When we combine the company’s expected earnings per share growth with its current dividend yield of 4.66%, Edison International should be able to deliver a 10% to 11.5% total average annual return over the period. That is a very respectable growth rate and is certainly attractive in today’s economic climate.
Valuation
According to Zacks Investment Research, Edison International will grow its earnings per share at a 3.69% rate over the next three to five years. This is less than the 5% to 7% rate that the company predicts that it can achieve through its rate base expansion program, but there is little reason to doubt the Zacks estimate either. This is especially true because of the strong possibility that interest rates will remain at today’s elevated level for longer than management expects and that will drag on the company’s earnings.
Edison International has a price-to-earnings growth ratio of 3.63 using the Zacks estimate of its earnings per share growth. Here is how that compares to the company’s peers:
Company |
PEG Ratio |
Edison International |
3.63 |
CMS Energy (CMS) |
2.21 |
CenterPoint Energy (CNP) |
2.45 |
DTE Energy |
2.61 |
PG&E Corporation (PCG) |
5.20 |
Eversource Energy |
2.68 |
FirstEnergy Corporation |
N/A |
American Electric Power |
2.51 |
As we can see here, with the exception of PG&E Corporation, Edison International appears to be very expensive relative to its peers. However, this is assuming that the Zacks estimate of 3.69% earnings per share growth is accurate. If the company manages to achieve the 7% growth that management expects on the high end, the company’s price-to-earnings growth ratio comes in at 1.92 at the current stock price. That seems to be excessively low relative to its peers, so it seems unlikely that the company will actually achieve such growth. The market seems to think that its growth will be closer to the low- to mid-single-digits. However, that is still better than the negative growth rate that we might see some consumer discretionary companies deliver in the face of declining consumer spending and a recession.
Conclusion
In conclusion, Edison International is one of the largest electric utilities in the United States as it serves the highly populated Southern California region. The fact that the company operates in California might be a turn-off for some investors, as wildfire costs and various government mandates have weighed on utilities operating in this state for quite some time.

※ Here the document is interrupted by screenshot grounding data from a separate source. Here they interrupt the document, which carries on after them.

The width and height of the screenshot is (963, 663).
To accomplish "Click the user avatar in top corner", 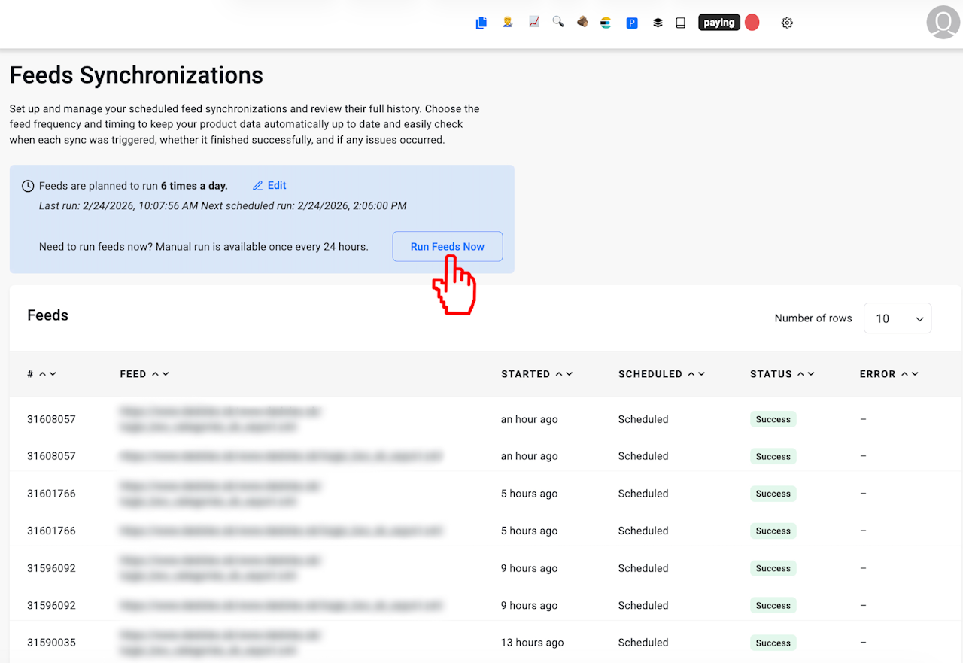I will (943, 22).
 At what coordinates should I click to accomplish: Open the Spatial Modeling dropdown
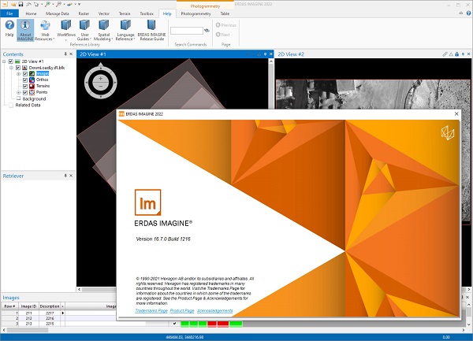105,37
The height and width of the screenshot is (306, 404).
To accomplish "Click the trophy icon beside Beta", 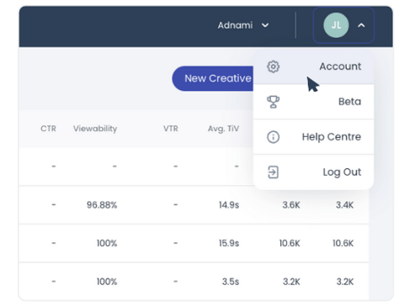I will click(x=273, y=102).
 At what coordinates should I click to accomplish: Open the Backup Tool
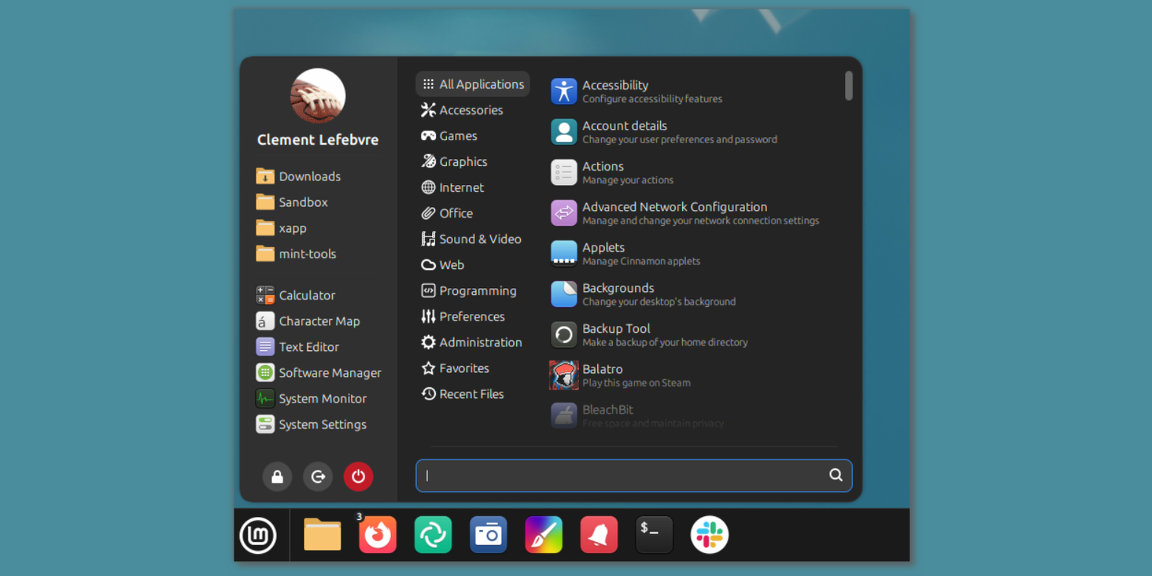point(615,333)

However, Edison International still manages to achieve relatively steady growth regardless of conditions in the broader economy. This resilience might be quite appealing considering that the current economic climate is not exactly the strongest one that we have seen recently and there are signs that consumers may be cutting back on luxuries. Edison International should be able to weather such an environment just fine, though.
Editor’s Note: This article discusses one or more securities that do not trade on a major U.S. exchange. Please be aware of the risks associated with these stocks.